Actualité juridique pénale
Le détenu remis en liberté pour absence de titre de détention
Les demandes de mise en liberté d’un détenu n’aboutissent pas souvent. Pourtant, celle formulée par Me Sébastien Bonnet pour son client a été validée par le tribunal d’Épinal. Parce que sa détention a été prorogée sans débat. Une première en France.

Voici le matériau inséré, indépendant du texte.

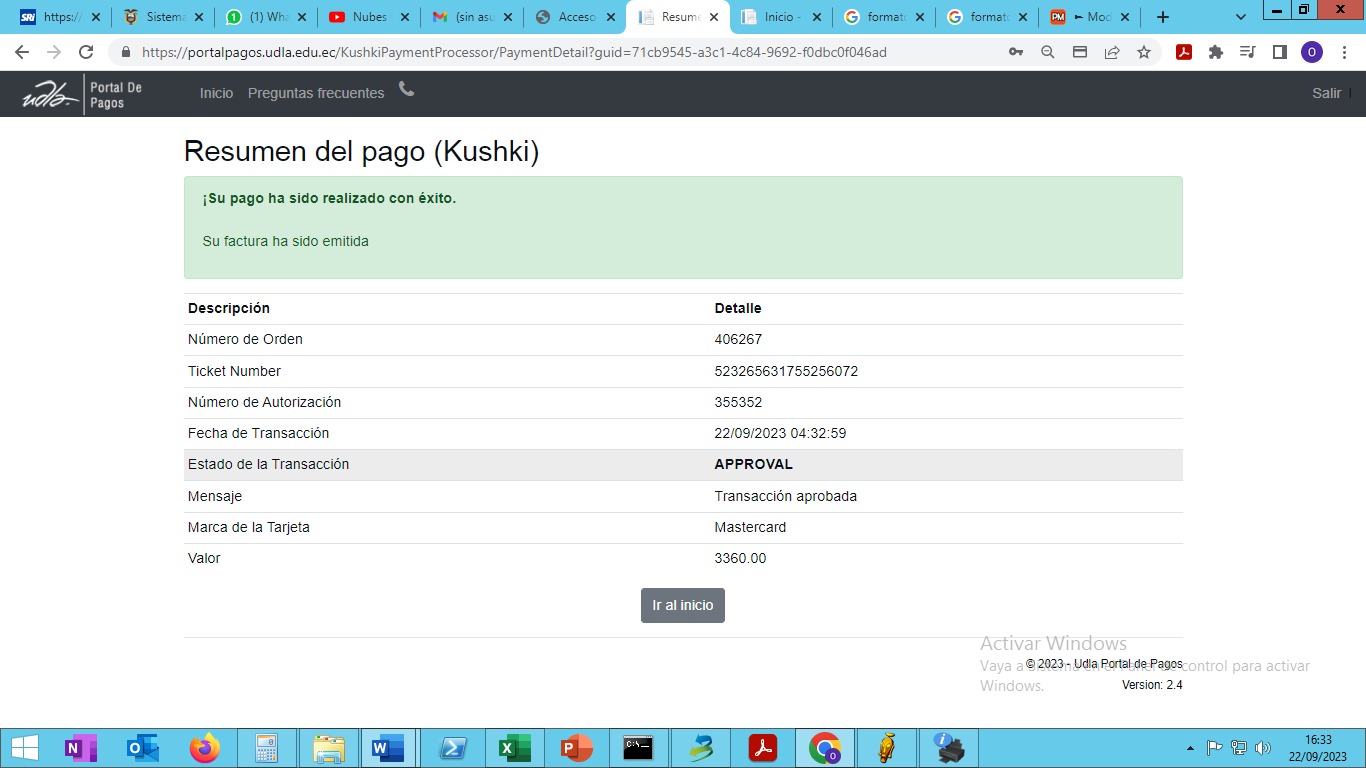Open Preguntas frecuentes link
Image resolution: width=1366 pixels, height=768 pixels.
tap(316, 93)

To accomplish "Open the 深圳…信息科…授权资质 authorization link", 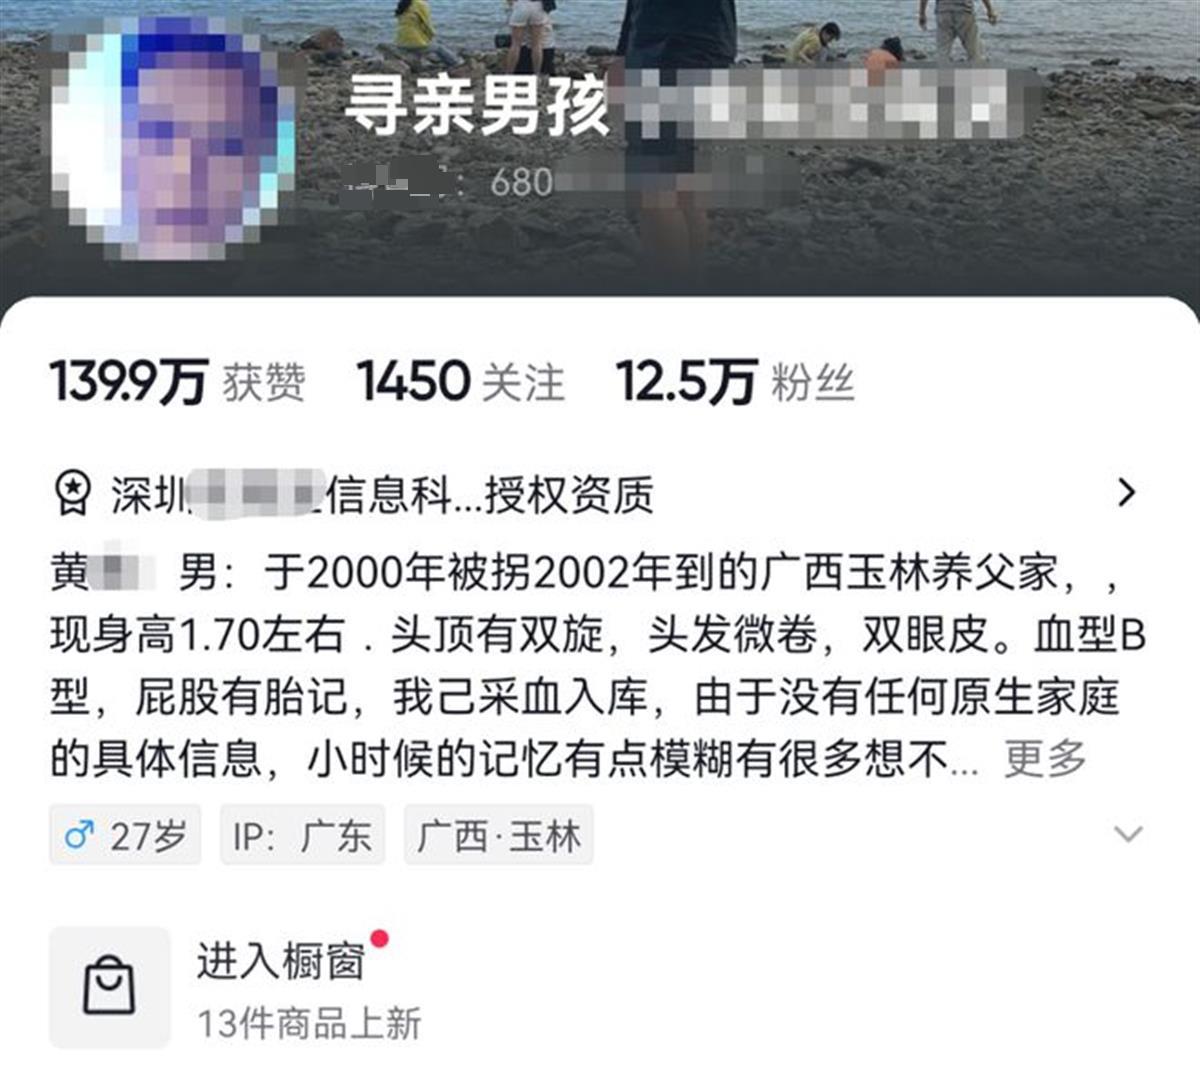I will click(383, 494).
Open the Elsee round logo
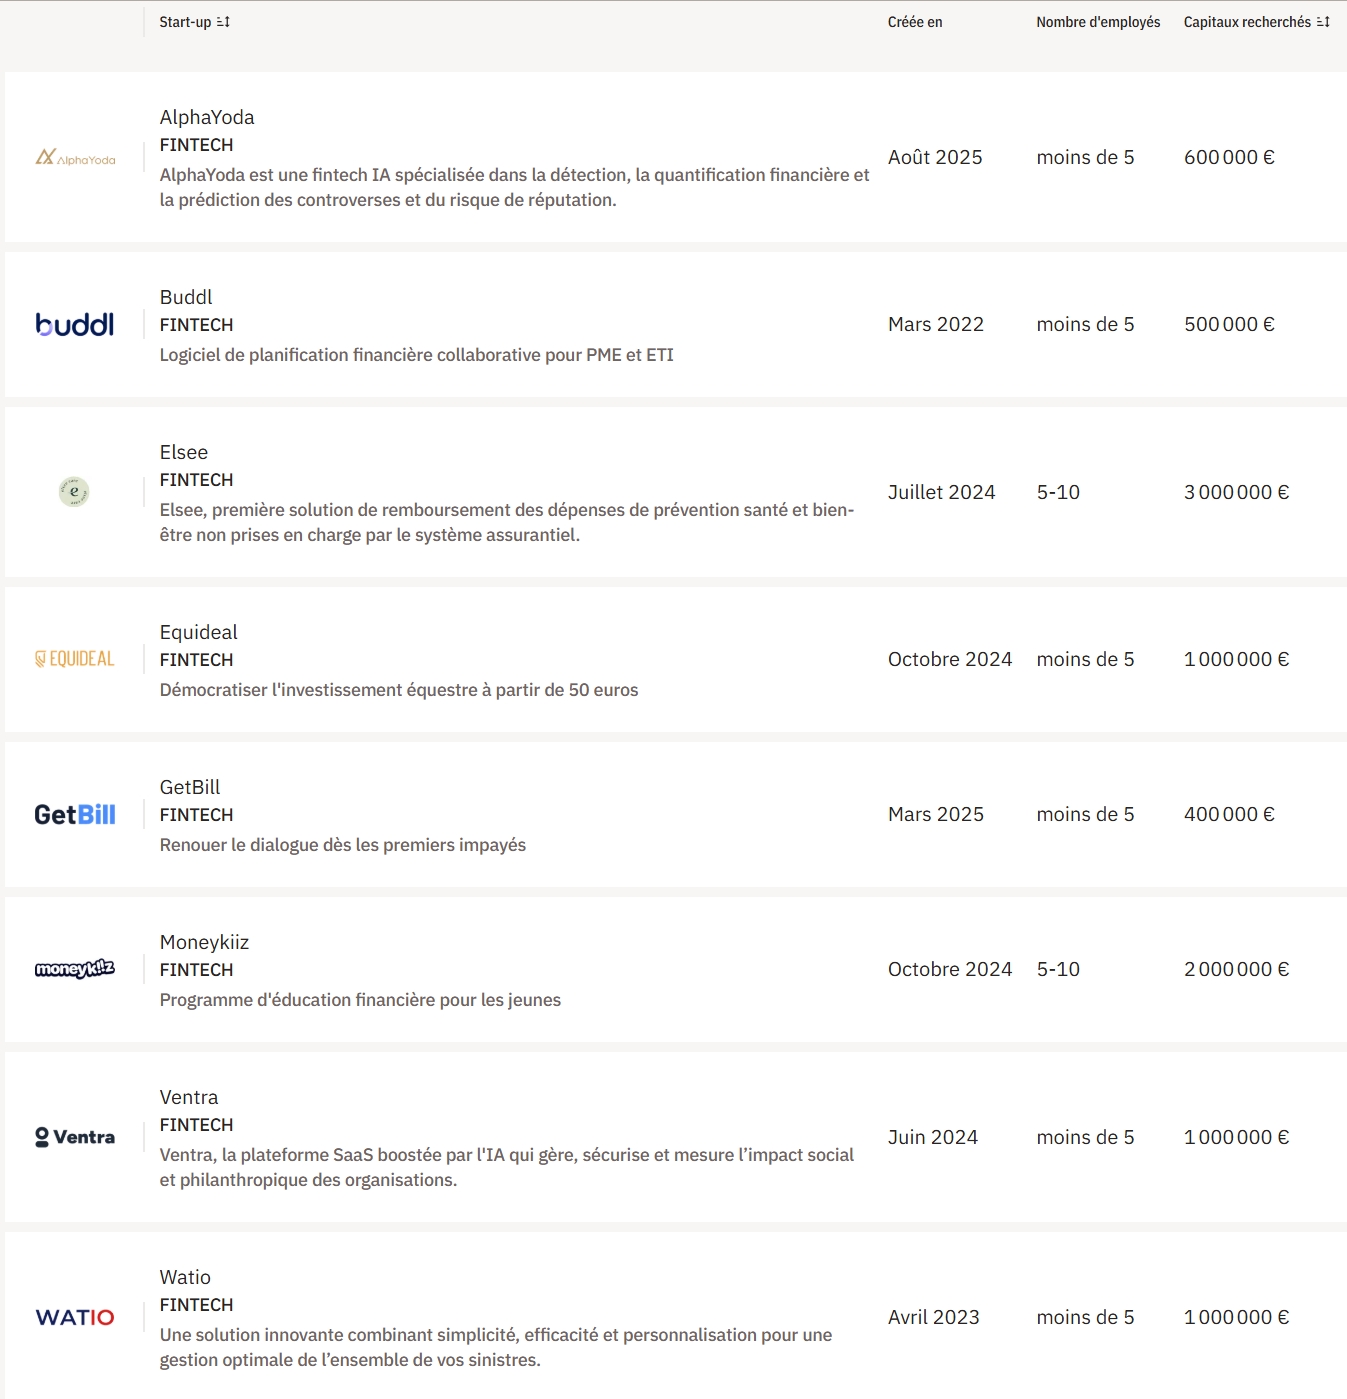The width and height of the screenshot is (1347, 1399). (x=74, y=492)
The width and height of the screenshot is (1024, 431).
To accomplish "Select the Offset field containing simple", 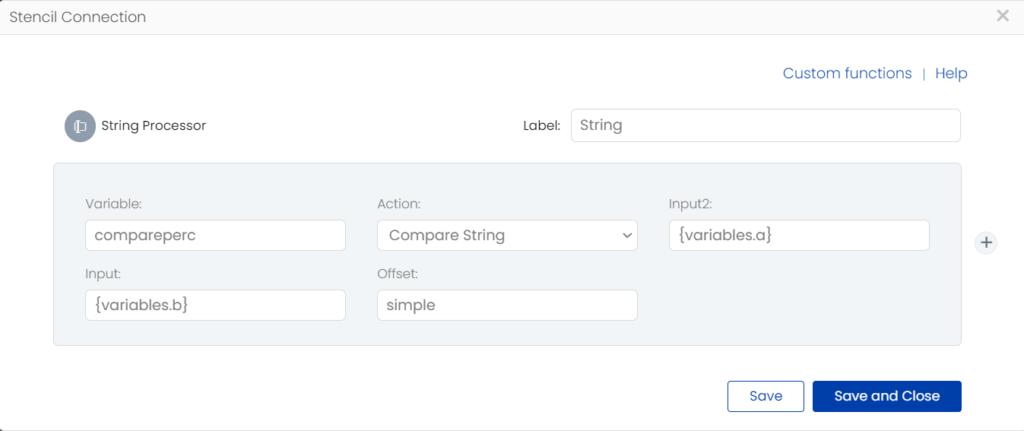I will (507, 305).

La présidente du tribunal d’Épinal, Anne-Sophie Rivière, a évoqué un « débat très juridique ». C’est le moins que l’on puisse dire tant les parties, parquet et défense, ont puisé dans les articles du code de procédure pénale pour démêler un dossier particulièrement complexe. Pas dans la forme, mais sur le fond. Un dossier de violences conjugales (de décembre 2016 à juillet 2018) sans incapacité. Qui a valu à son auteur (48 ans), présumé innocent, d’être placé en détention le 9 janvier 2019. Le 5 juillet de la même année, sa sortie de prison s’accompagne du port d’un bracelet électronique. Il a l’interdiction d’entrer en contact avec la victime. Puis, le 7 novembre 2019, la cour d’appel de Nancy ordonne son retour en détention provisoire, son passage devant le tribunal étant programmé le 31 mars dernier.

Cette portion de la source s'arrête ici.